The conflict in southeastern Ukraine may lead to the existence of the self-proclaimed Donetsk and Lugansk people's republics as independent states, such as Transdniestria, Abkhazia and South Ossetia, 38 percent of 1,600 Russians polled in 134 populated localities in 46 regions on February 20-23, reported sociologists.
The percentage has grown since September of last year (30 percent).
Eighteen percent of respondents believe that the DNR and the LNR may still be part of Ukraine with broad autonomy rights.
Twelve percent argue that the confrontation may drag out for years, just like the Palestinian-Israeli conflict.
Nine percent predict the regions' accession to Russia and 3 percent think that the Donetsk and Luhansk region will stay within Ukraine and have standard rights of Ukrainian regions.
Twenty percent were undecided.
A majority (60 percent) agreed that Russia and Ukraine were at war, 34 percent claimed the opposite, and 7 percent failed to answer the question.
Sixty percent said Russia should not send troops to Ukraine in the case of the hostilities resuming in the southeast.
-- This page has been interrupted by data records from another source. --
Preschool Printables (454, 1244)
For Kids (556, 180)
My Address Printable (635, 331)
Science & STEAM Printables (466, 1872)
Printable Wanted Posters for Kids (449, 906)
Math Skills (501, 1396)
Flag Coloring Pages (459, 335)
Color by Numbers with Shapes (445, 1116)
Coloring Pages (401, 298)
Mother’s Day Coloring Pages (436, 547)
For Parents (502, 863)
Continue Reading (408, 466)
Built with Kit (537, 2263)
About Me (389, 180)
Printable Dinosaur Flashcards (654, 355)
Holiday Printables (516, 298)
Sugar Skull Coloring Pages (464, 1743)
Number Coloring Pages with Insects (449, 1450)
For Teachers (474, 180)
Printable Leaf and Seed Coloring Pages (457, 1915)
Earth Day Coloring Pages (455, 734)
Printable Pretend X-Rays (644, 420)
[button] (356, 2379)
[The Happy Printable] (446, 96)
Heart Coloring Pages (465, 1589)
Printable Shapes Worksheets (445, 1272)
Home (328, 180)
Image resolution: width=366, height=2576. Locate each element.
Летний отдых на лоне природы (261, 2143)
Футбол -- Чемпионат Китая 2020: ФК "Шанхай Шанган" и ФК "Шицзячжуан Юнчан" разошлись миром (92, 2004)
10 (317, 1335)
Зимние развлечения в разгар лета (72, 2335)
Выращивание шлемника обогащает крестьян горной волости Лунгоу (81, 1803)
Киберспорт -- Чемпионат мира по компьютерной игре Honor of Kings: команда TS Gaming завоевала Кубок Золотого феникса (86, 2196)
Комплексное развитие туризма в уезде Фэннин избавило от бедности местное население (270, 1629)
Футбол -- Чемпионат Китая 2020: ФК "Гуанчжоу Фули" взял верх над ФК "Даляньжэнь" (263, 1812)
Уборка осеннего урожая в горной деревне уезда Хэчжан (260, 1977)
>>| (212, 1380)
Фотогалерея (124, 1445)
A quarter of respondents said sending of troops to Ukraine was necessary, and 16 percent were hesitant.
Tense talks between Russian Foreign Minister Sergei Lavrov and U.S. Secretary of State John Kerry in Geneva saw both sides express hopes that the ceasefire in eastern Ukraine would hold, but were characterized by a lack of concrete progress, with Lavrov attempting to persuade the U.S. to apply pressure to Kiev and Kerry threatening further sanctions.